##### Provided information #####

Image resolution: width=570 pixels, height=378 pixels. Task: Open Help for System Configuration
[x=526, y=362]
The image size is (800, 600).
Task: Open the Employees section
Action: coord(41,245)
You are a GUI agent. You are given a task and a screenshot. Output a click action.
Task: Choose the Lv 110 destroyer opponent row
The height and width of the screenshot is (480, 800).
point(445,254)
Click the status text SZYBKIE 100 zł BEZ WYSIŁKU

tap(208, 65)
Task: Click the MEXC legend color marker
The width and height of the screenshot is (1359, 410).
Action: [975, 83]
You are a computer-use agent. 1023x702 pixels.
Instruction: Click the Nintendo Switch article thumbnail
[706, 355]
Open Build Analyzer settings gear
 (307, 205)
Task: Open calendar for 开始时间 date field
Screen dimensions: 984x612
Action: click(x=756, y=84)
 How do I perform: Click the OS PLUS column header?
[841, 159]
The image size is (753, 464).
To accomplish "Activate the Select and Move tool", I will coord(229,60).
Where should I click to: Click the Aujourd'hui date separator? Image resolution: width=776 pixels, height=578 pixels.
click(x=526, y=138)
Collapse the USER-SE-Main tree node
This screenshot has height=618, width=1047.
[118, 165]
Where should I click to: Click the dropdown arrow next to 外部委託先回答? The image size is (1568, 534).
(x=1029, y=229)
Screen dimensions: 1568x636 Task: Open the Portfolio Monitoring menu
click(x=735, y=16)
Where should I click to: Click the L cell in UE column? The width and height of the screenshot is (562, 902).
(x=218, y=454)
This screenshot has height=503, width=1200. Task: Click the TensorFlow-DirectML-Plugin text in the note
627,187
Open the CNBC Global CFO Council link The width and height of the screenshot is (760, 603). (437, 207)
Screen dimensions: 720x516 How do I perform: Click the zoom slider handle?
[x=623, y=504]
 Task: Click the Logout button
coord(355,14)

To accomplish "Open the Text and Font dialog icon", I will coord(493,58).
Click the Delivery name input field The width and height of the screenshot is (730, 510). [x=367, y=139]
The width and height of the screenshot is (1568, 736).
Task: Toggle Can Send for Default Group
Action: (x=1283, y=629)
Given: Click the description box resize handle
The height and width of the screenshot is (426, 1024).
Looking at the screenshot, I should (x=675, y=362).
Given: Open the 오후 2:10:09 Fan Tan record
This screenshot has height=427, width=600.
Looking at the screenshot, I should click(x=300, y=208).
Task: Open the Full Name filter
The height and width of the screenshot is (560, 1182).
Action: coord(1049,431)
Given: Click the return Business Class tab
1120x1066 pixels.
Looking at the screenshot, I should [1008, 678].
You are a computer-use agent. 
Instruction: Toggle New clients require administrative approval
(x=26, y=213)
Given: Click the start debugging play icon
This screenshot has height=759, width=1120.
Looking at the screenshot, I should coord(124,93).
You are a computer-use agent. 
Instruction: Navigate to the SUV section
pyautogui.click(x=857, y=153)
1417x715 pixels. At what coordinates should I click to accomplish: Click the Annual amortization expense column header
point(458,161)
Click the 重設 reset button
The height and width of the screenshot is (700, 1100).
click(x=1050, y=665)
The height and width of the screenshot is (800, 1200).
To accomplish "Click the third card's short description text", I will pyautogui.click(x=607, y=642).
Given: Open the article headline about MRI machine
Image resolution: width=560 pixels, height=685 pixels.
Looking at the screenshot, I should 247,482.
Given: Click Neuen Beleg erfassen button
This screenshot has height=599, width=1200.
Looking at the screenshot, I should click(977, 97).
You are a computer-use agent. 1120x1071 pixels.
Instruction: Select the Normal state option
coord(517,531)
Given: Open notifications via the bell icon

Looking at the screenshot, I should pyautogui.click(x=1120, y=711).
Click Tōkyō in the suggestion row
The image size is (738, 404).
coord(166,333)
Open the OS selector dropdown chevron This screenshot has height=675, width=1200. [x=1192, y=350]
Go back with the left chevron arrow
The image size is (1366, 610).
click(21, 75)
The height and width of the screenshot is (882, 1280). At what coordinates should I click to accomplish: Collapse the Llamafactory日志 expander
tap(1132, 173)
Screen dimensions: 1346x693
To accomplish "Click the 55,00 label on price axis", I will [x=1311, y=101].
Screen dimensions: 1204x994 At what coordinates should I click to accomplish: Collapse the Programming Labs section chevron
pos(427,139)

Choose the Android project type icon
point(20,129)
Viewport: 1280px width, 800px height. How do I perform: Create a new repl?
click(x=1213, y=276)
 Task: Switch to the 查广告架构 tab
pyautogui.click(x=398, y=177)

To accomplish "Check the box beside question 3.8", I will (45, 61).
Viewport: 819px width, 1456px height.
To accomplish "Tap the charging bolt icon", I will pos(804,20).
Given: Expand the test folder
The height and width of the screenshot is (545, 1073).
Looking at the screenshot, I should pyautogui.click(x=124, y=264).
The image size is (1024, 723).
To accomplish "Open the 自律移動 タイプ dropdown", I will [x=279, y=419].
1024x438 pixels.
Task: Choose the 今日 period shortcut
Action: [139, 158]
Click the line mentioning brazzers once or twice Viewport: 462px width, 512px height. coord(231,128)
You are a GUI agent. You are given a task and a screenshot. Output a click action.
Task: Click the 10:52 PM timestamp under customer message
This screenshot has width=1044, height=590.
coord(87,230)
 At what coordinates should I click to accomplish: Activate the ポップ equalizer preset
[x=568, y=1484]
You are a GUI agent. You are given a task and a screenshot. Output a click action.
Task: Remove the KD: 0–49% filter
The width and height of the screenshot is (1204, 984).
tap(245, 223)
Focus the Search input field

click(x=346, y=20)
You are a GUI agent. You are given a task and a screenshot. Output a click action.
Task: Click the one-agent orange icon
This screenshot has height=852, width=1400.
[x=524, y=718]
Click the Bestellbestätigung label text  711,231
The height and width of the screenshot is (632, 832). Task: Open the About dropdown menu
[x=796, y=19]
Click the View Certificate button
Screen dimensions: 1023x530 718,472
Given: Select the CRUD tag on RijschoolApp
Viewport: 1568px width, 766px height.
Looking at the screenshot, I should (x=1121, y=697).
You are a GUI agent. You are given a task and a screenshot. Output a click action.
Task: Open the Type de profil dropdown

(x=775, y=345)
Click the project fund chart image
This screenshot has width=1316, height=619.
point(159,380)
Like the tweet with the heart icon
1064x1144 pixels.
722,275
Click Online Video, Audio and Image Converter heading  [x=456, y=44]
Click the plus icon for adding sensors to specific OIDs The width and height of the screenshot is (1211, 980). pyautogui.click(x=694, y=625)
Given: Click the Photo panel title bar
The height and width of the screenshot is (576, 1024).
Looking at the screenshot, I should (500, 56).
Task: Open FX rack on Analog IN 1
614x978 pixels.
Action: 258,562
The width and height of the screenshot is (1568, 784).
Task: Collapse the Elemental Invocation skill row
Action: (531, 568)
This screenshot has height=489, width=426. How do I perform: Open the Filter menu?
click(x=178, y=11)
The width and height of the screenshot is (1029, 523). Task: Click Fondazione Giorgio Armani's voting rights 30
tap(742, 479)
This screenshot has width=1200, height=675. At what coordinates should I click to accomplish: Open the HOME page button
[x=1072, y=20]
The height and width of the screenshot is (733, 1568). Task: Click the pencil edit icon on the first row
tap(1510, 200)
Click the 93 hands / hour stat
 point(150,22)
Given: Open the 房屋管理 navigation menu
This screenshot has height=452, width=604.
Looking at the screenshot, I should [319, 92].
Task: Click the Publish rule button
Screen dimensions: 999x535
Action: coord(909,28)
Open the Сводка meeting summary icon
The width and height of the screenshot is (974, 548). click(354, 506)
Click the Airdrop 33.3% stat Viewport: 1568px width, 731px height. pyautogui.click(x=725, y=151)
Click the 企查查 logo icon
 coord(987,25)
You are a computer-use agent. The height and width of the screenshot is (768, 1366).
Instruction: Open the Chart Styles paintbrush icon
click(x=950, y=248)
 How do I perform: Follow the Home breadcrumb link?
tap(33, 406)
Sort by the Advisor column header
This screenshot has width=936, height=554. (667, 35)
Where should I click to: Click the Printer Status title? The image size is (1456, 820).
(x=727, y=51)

#####

Task brief
Only the lines from the one that contains "Where should I click to: Click the Printer" to the end of the entries above should be given again, exactly and in full.

Exercise result
Where should I click to: Click the Printer Status title? The image size is (1456, 820).
(x=727, y=51)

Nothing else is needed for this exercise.